===== Record set
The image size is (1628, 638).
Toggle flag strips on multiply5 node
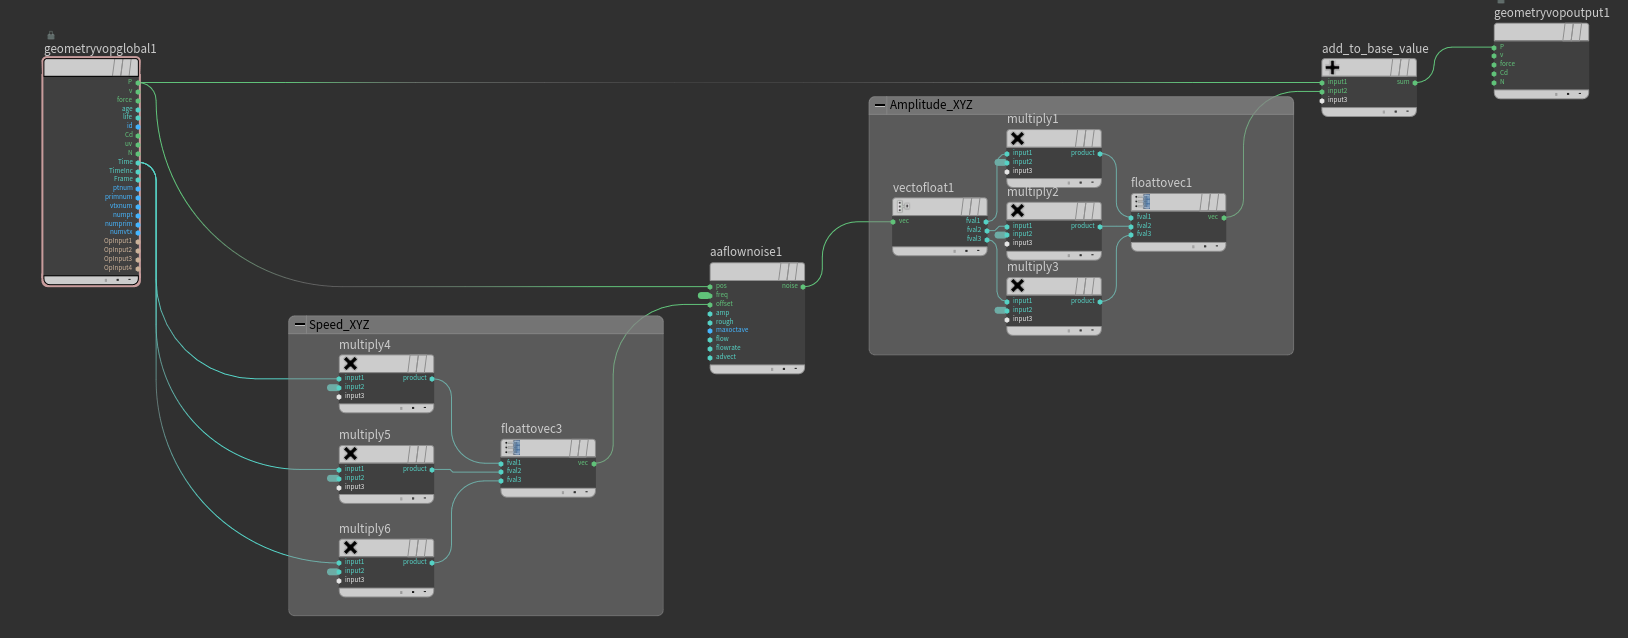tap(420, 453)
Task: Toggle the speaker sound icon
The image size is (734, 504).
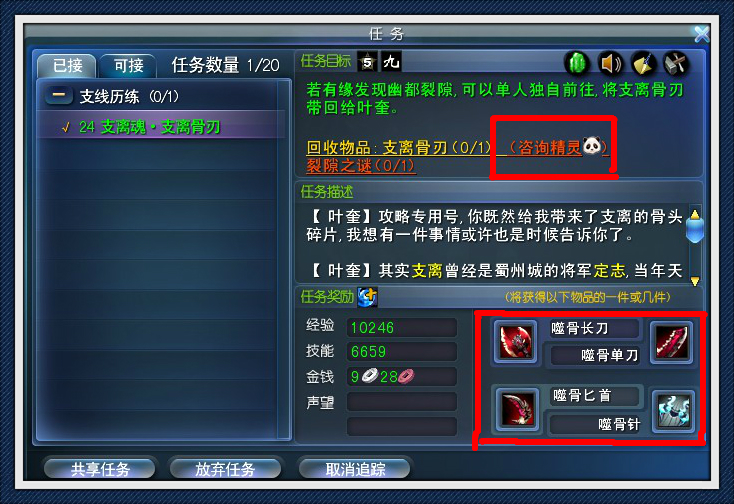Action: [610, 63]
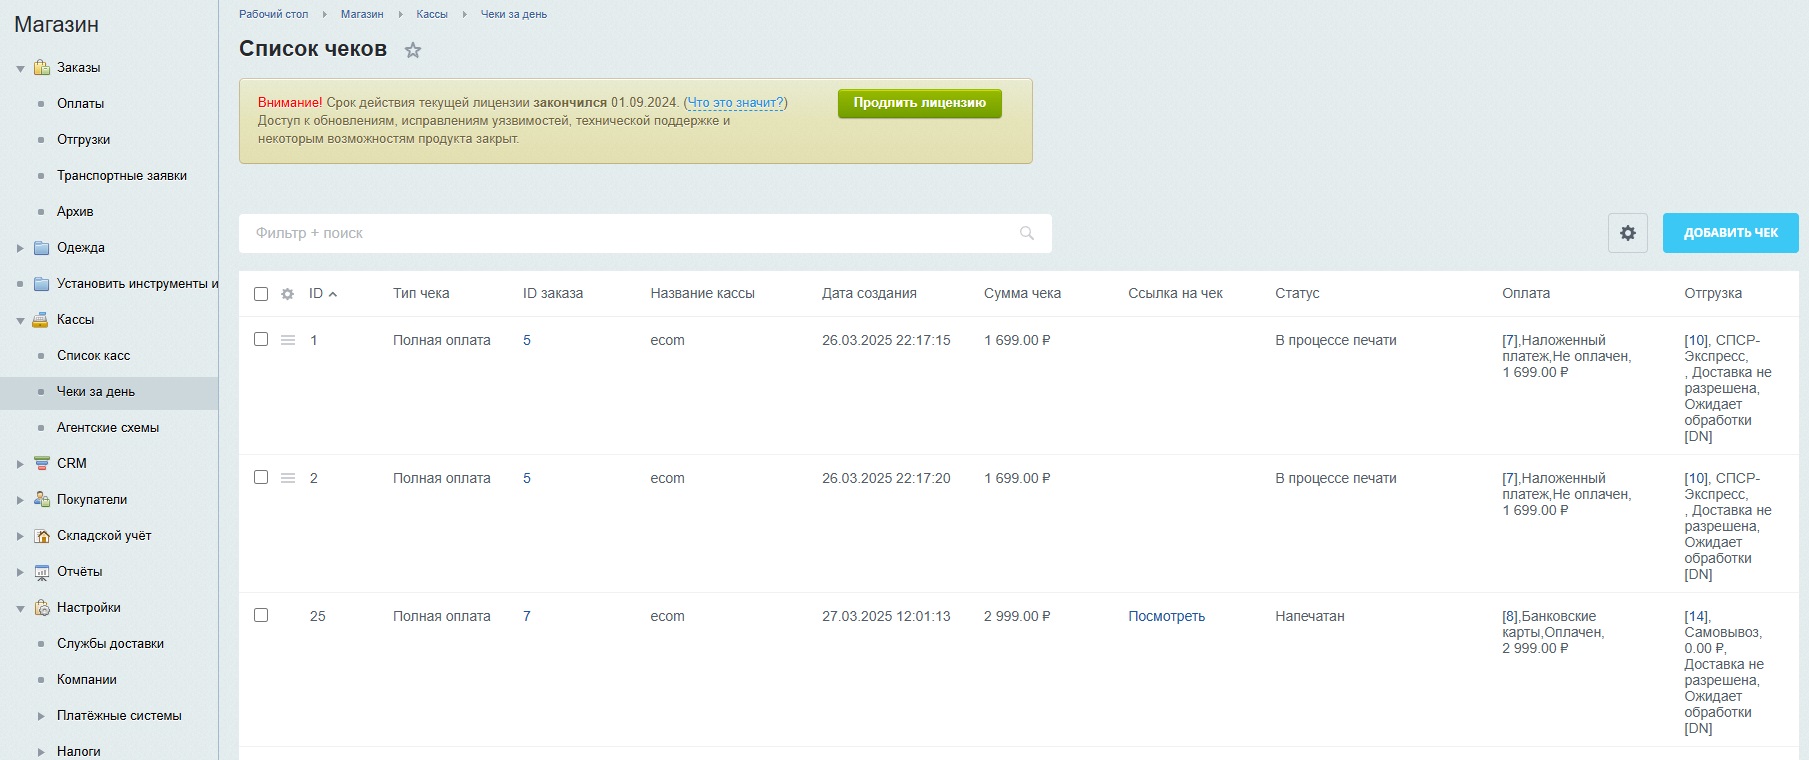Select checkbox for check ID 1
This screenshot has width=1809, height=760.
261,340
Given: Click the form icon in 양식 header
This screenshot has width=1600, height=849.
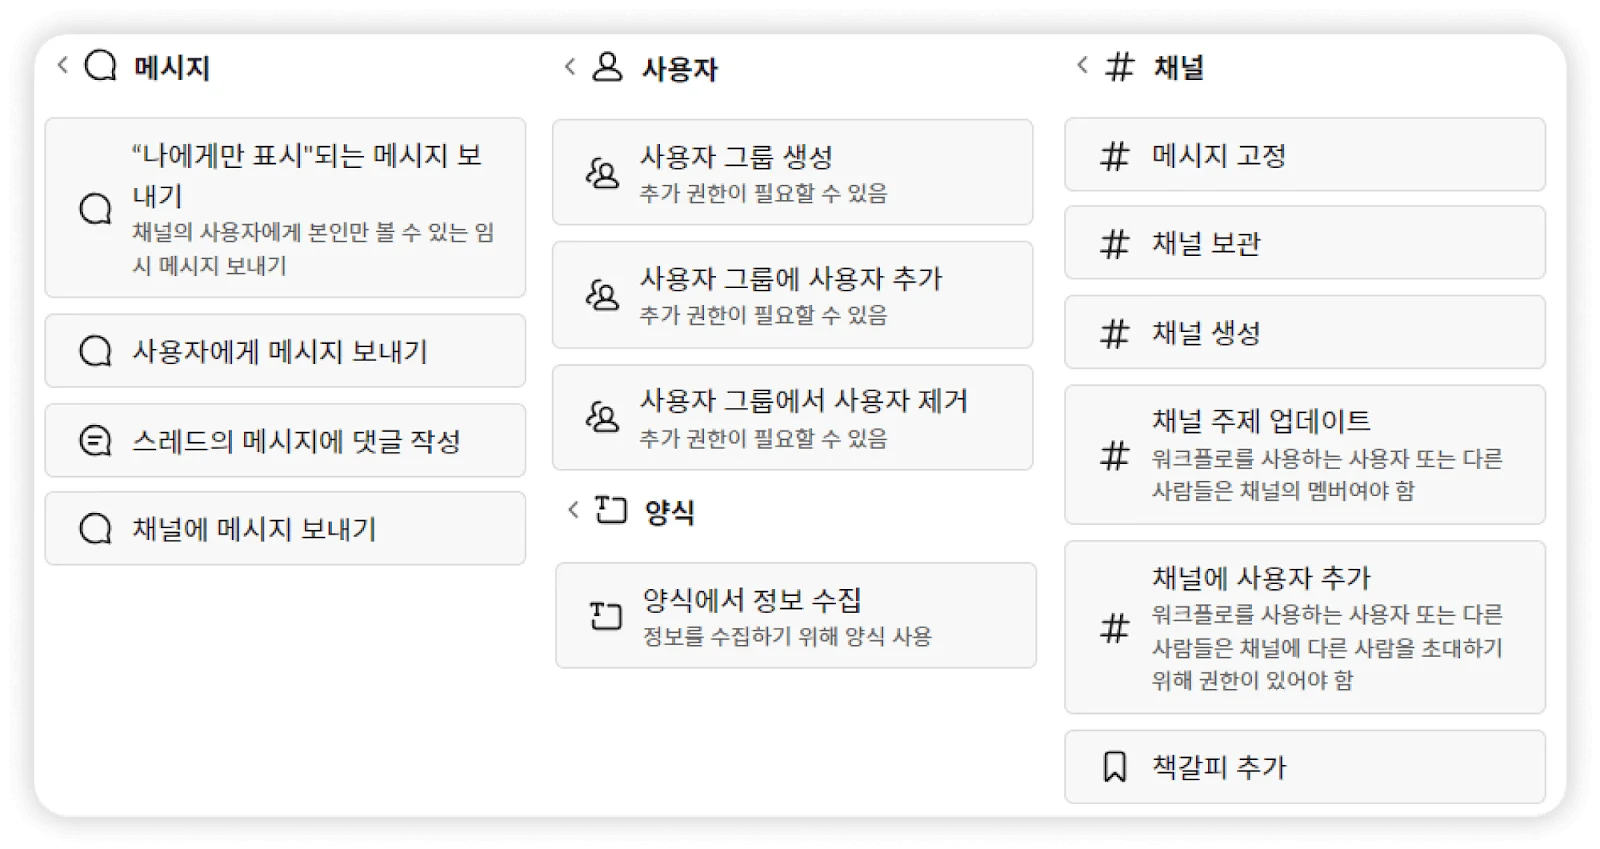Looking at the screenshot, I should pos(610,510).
==========
- What the exercise asks: Copy the final stretch of lines, starting at the one that holds "Task: Toggle the speaker sound icon" and ending at the last line of the data, exactly; omit pictures.

- Exercise output:
Task: Toggle the speaker sound icon
The image size is (734, 504).
Action: [610, 63]
Select checkbox for check ID 1
This screenshot has width=1809, height=760.
261,340
Given: Click the form icon in 양식 header
This screenshot has width=1600, height=849.
Looking at the screenshot, I should pos(610,510).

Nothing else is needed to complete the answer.